A federal court judge sided with lawyers for Harry Thomas Jr. on Thursday by ordering the prison-bound former D.C. Council member to pay $353,500 in restitution to the District instead of a higher figure demanded by prosecutors.
U.S. District Court Judge John D. Bates decided the lower amount, which had been agreed to in plea papers, was more appropriate than the $446,000 cited by the government. The prosecutors’ figure accounted for money that had been diverted from a fund aimed at preventing drug use among youths to cover expenses for an inaugural ball held at the John A. Wilson Building in January 2009.
Thomas resigned from the D.C. Council in January before pleading guilty to stealing hundreds of thousands of dollars earmarked for youth sports programs. He is scheduled to begin a 38-month term at a federal prison in Alabama on June 20.
Judge Bates signaled at sentencing May 3 that the figure cited by the government was the “proper loss” amount in calculating Thomas’ sentence, but he deferred on the matter of restitution so attorneys could present additional arguments.
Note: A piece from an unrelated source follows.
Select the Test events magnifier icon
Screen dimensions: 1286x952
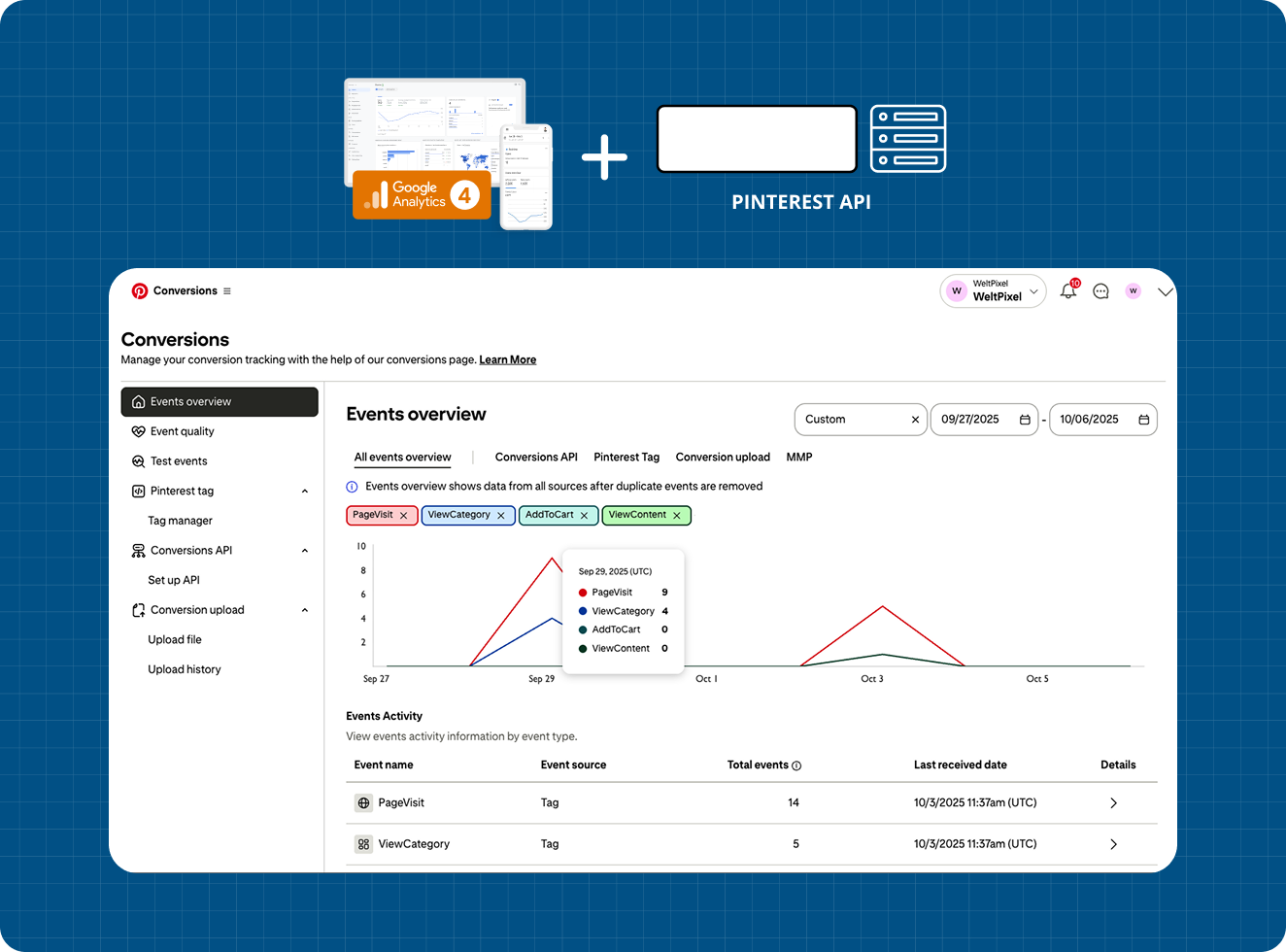coord(138,460)
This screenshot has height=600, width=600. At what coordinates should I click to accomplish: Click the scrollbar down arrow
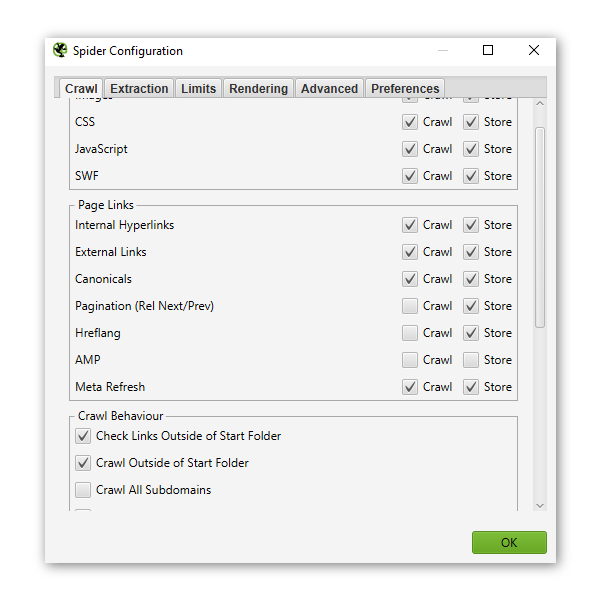coord(540,505)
Because the charging papers do not refer to a “ ‘scheme, conspiracy, or pattern of criminal activity,’ and nothing in the plea agreement reflects that the parties agreed that Thomas would make restitution for amounts beyond the convicted offense, the court concludes that restitution in the amount of $353,500 is warranted, with credit given for any amounts already paid by Thomas,” Judge Bates said in his order.
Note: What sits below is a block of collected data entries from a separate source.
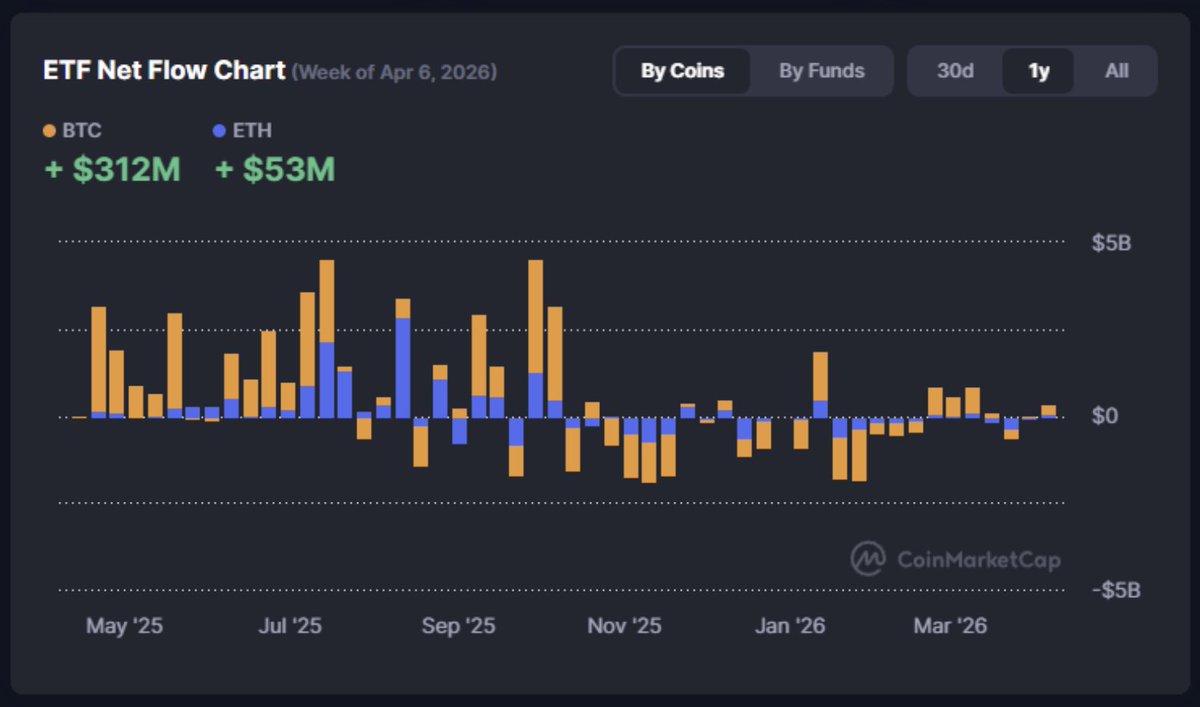Show the All time range
This screenshot has width=1200, height=707.
[1116, 71]

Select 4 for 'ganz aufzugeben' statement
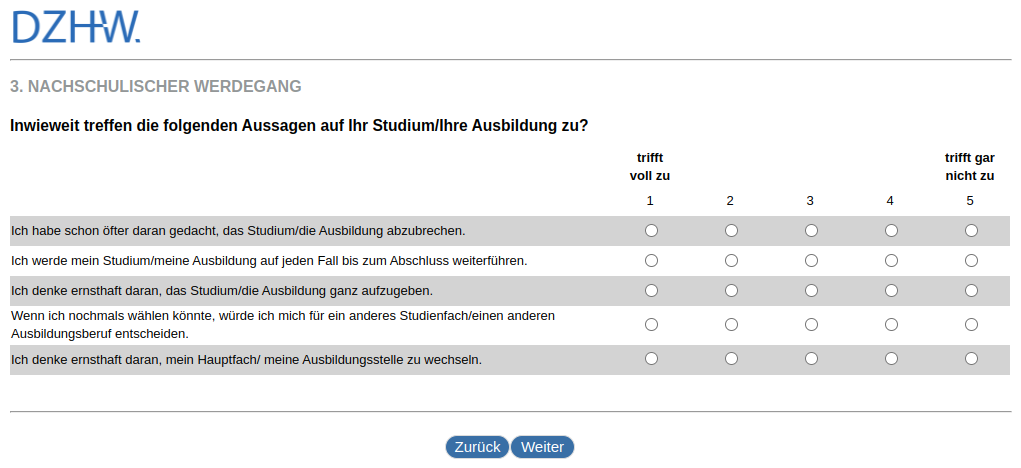click(891, 291)
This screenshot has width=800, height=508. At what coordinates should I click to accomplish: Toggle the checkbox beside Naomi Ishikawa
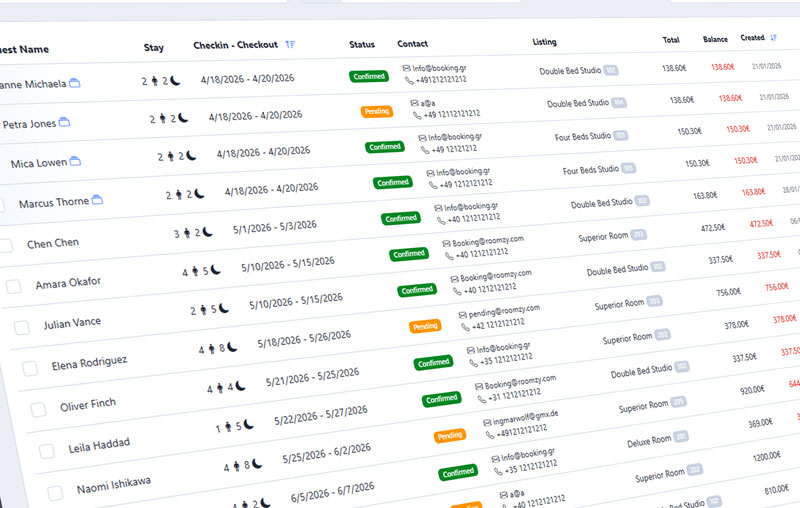click(55, 493)
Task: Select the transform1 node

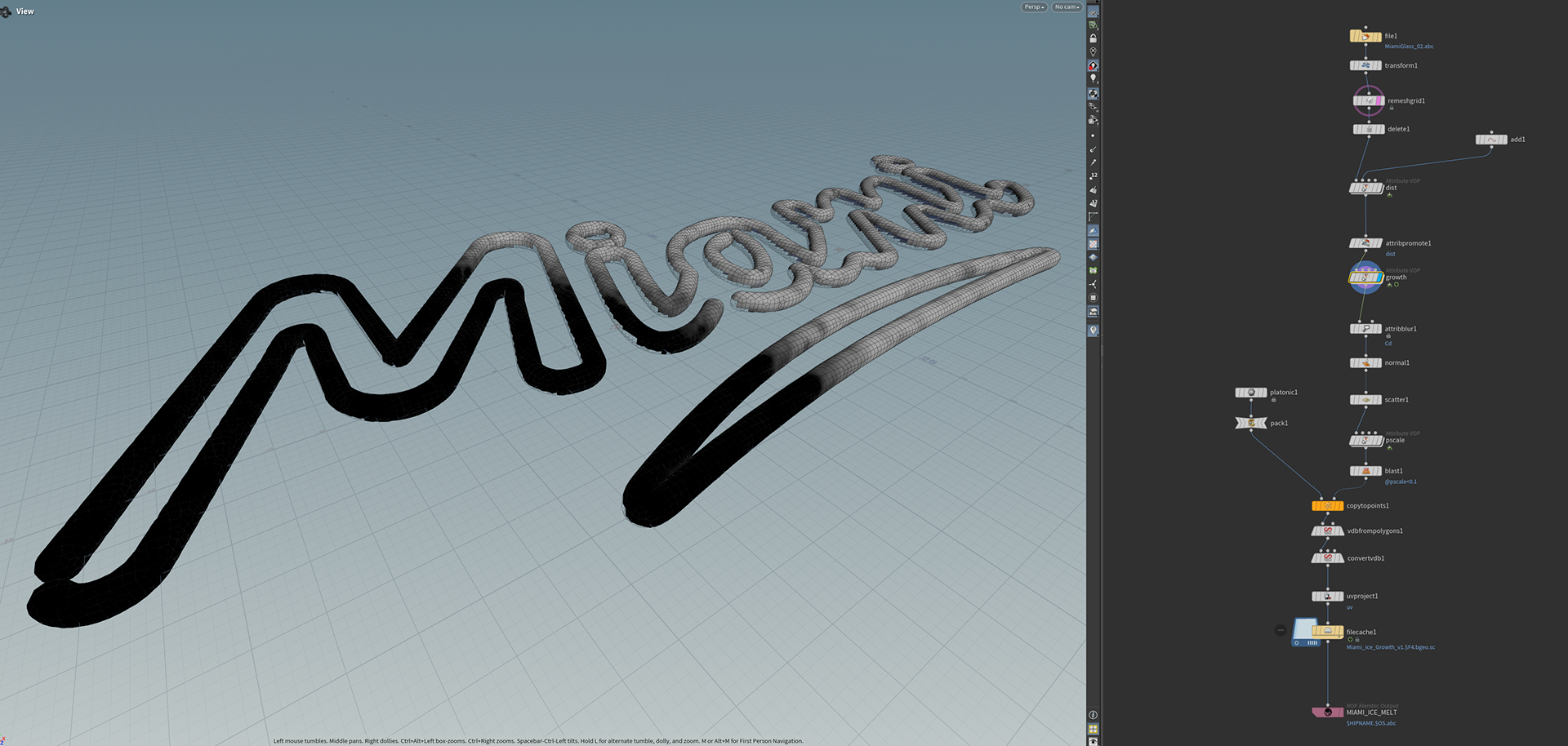Action: (1365, 65)
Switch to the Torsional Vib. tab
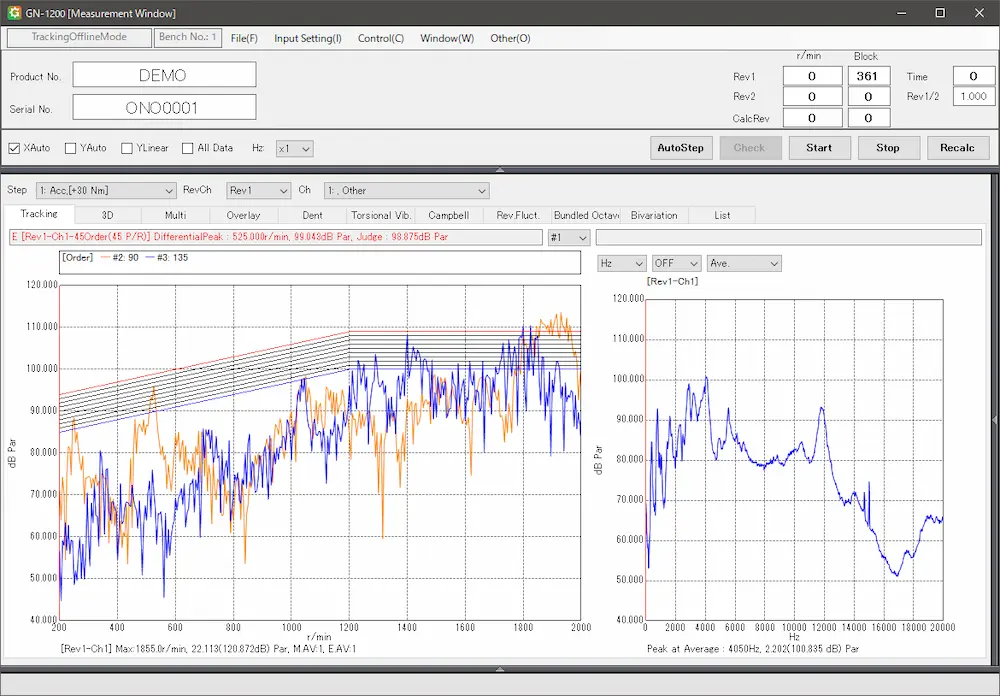 tap(381, 215)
Thomas must begin to make his payments — minus the $70,000 he has paid to the District — through the Bureau of Prisons’ Inmate Financial Responsibility Program. When he is released, he must make payment of no less than $200 per month and verify the payments with the U.S. Probation Office, the judge’s order said.
At the minimum repayment level, it would take Thomas just under 118 years to provide restitution.
Thomas’ replacement on the council, Kenyan McDuffie, was sworn in Wednesday.
While the city moves on from the Thomas case, federal action and murmurs continue to swirl around the probes of campaign activities by the city’s top two politicians — Mayor Vincent C. Gray and council Chairman Kwame R. Brown.
Two aides to the 2010 Gray campaign finance teams, Thomas W. Gore and Howard Brooks, pleaded guilty last month to secretly paying minor mayoral candidate Sulaimon Brown with the hope he would continue to publicly criticize Mr. Gray’s main rival, incumbent Adrian M. Fenty.